WORK INSTRUCTION: Drop all images and give the records again exactly.

PROVIDED DATA:
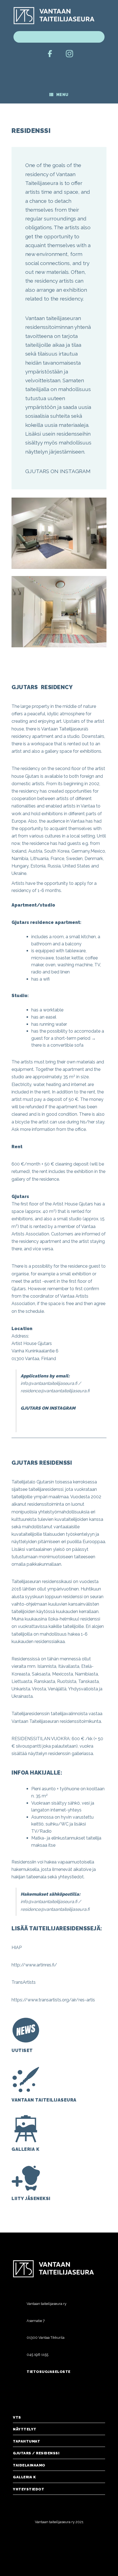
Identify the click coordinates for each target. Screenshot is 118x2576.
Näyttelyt (24, 2429)
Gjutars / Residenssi (36, 2453)
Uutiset (22, 2050)
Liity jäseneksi (31, 2198)
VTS (17, 2417)
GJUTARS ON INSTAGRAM (58, 471)
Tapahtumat (26, 2441)
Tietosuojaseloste (49, 2372)
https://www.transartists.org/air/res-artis (53, 1999)
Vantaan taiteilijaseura (44, 2100)
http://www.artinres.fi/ (34, 1965)
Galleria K (25, 2149)
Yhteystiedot (28, 2489)
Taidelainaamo (29, 2465)
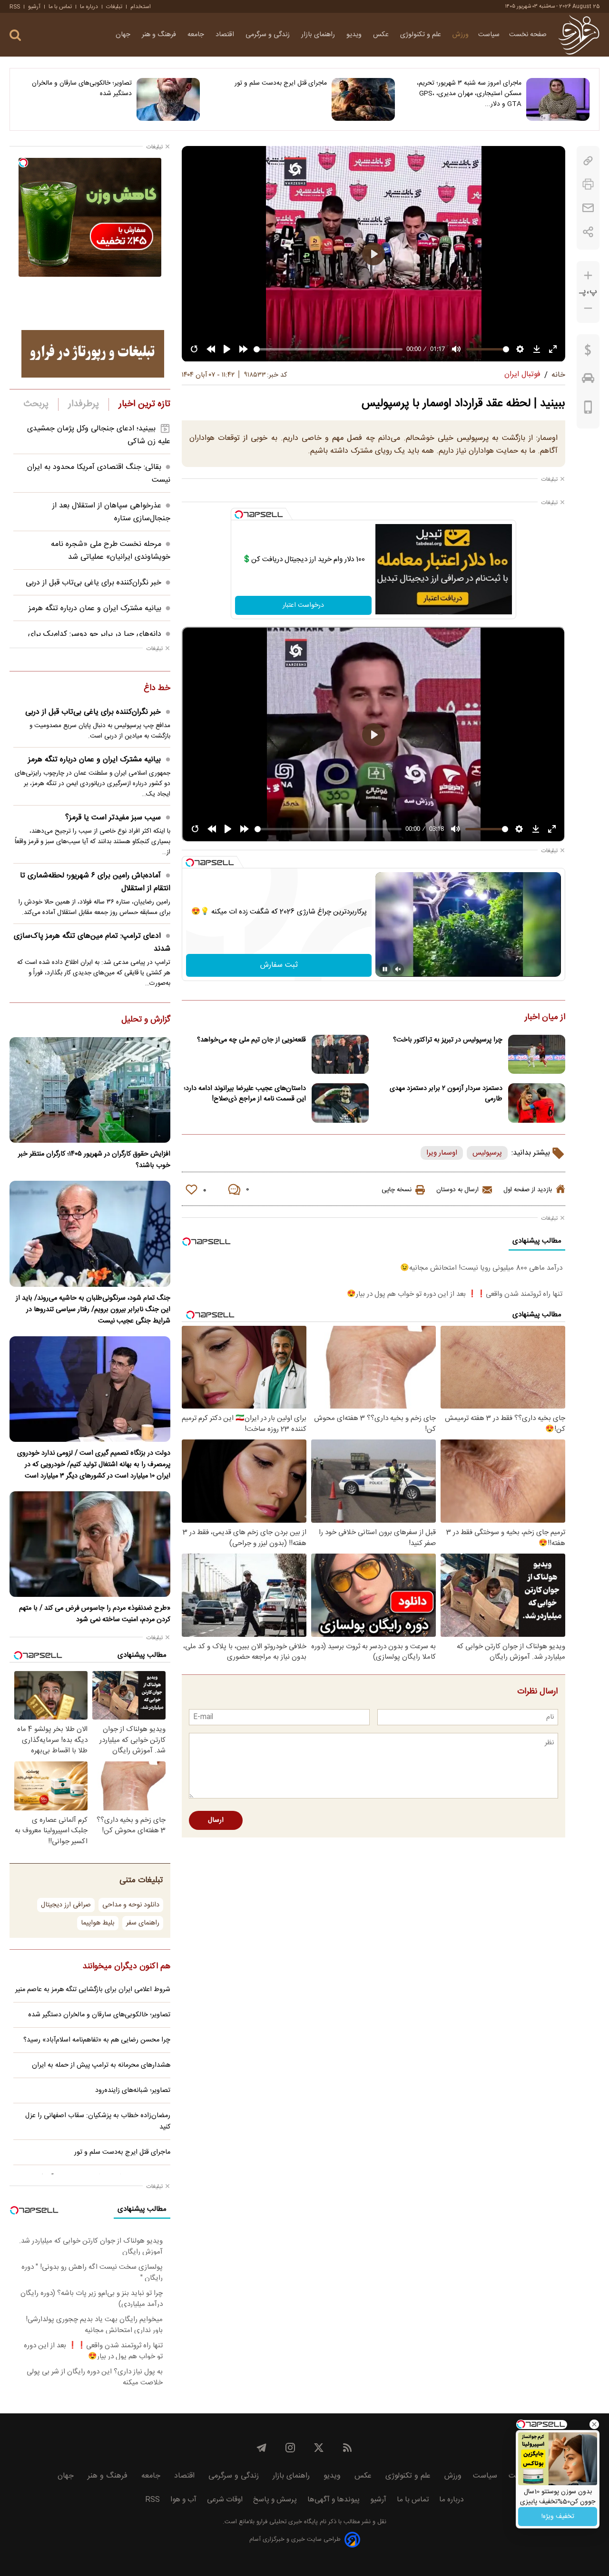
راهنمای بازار (319, 34)
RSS (15, 7)
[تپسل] (239, 514)
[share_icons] (588, 231)
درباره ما (89, 7)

OUTPUT FOR THIS EXERCISE:
Identify the click coordinates for each target. Screenshot is 118x2576.
Näyttelyt (24, 2429)
Gjutars / Residenssi (36, 2453)
Uutiset (22, 2050)
Liity jäseneksi (31, 2198)
VTS (17, 2417)
GJUTARS ON INSTAGRAM (58, 471)
Tapahtumat (26, 2441)
Tietosuojaseloste (49, 2372)
https://www.transartists.org/air/res-artis (53, 1999)
Vantaan taiteilijaseura (44, 2100)
http://www.artinres.fi/ (34, 1965)
Galleria K (25, 2149)
Yhteystiedot (28, 2489)
Taidelainaamo (29, 2465)
راهنمای بازار (319, 34)
RSS (15, 7)
[تپسل] (239, 514)
[share_icons] (588, 231)
درباره ما (89, 7)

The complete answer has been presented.